------ Quoted text

At least one of the two eruptions of the day cannot have come as a surprise. The newly victorious Prime Minister must have known when he called John Prescott last Friday to suggest that David Blunkett take over the running of local government in his revamped Cabinet, there was likely to be blood on the carpet.

Prescott and Blunkett are big men with big egos, proud of having come up the hard way. When Blunkett ran into trouble last December, over disparaging comments about Cabinet colleagues that he had made his biographer, Prescott said aloud what others were saying privately, that the then Home Secretary was "arrogant". No surprise, then, that Prescott did not want Blunkett working in the Office of the Deputy Prime Minister. Nor did he want to let go of a major part of his departmental brief.

What probably did come as total surprise was the other show of ministerial intractability, when Ruth Kelly objected to Tony Blair's plan to move her sideways, demoted, as she saw it, from education to deputy at the Treasury.

That put a large spoke in another part of Blair's model Cabinet, in which his former policy adviser David Miliband was to take over the nation's schools and universities, with another policy adviser, Andrew Adonis, who was to become Lord Adonis, as his deputy.

Eventually, a frazzled Prime Minister took the line of least resistance by leaving Kelly in place, putting Miliband in to deputise for a mollified Prescott, and finding another job for Blunkett.

It was all so different from eight years ago; ministers quivered in awe of the new leader whose personal popularity had delivered a stunning election success. It puzzles Blair that the longer he goes on winning, and the more he learns on the job, the less people seem to like him.

Perhaps the most enduring image of election night is of an ordinary man driven by grief making his first appearance as a politician. Reg Keys did unusually well to pick up 4,252 votes running against Blair in Sedgefield. After the count, he paid tribute to the 88 British servicemen killed in Iraq, one of whom was his son, L/Cpl Tom Keys. As he described his son's death, and expressed a hope that "one day the Prime Minister will be able to say sorry", there was a woman standing behind him whose eyes widened with emotion and whose face took on the haggard look of someone close to tears. It was Cherie Blair.

------------
------ Stored data

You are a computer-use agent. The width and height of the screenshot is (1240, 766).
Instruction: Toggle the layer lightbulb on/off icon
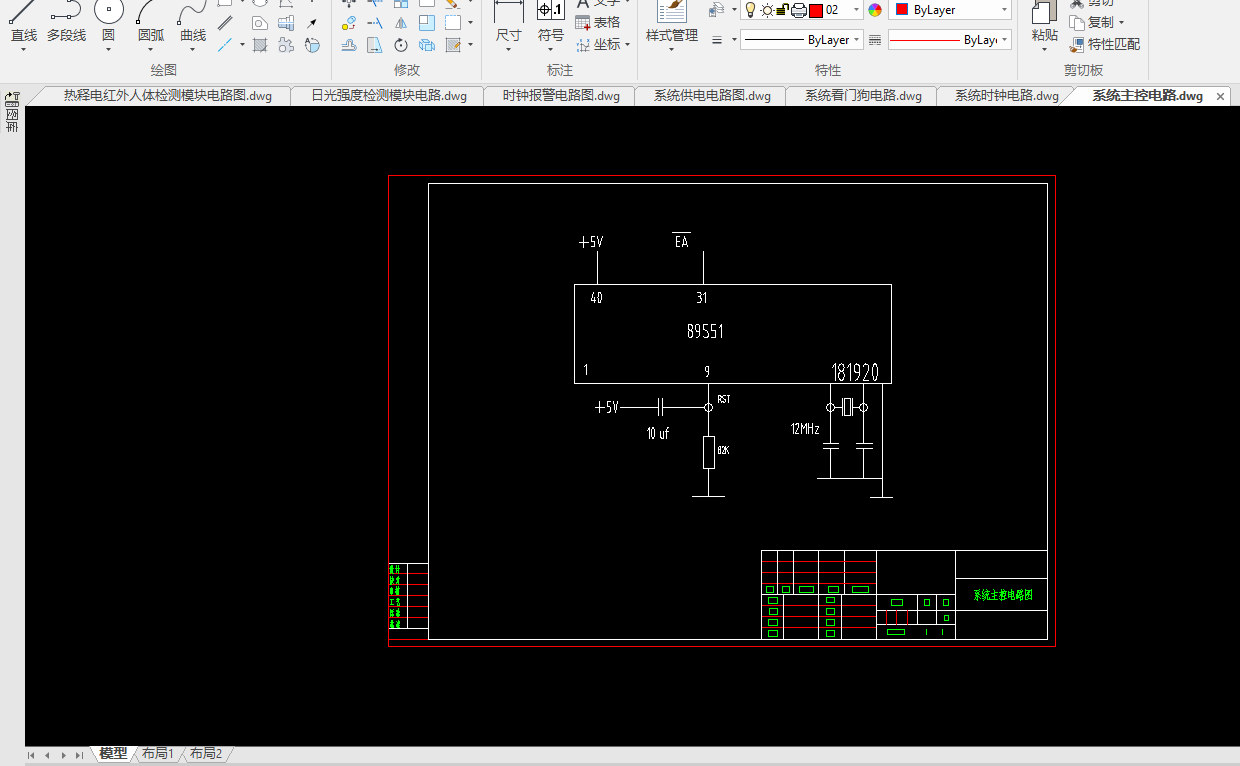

------------

**To do**
Duplicate the passage on the post-election Cabinet reshuffle from "Eventually, a frazzled" up to and including "to like him.". This data is not required for what comes next.

**Task answer**
Eventually, a frazzled Prime Minister took the line of least resistance by leaving Kelly in place, putting Miliband in to deputise for a mollified Prescott, and finding another job for Blunkett.

It was all so different from eight years ago; ministers quivered in awe of the new leader whose personal popularity had delivered a stunning election success. It puzzles Blair that the longer he goes on winning, and the more he learns on the job, the less people seem to like him.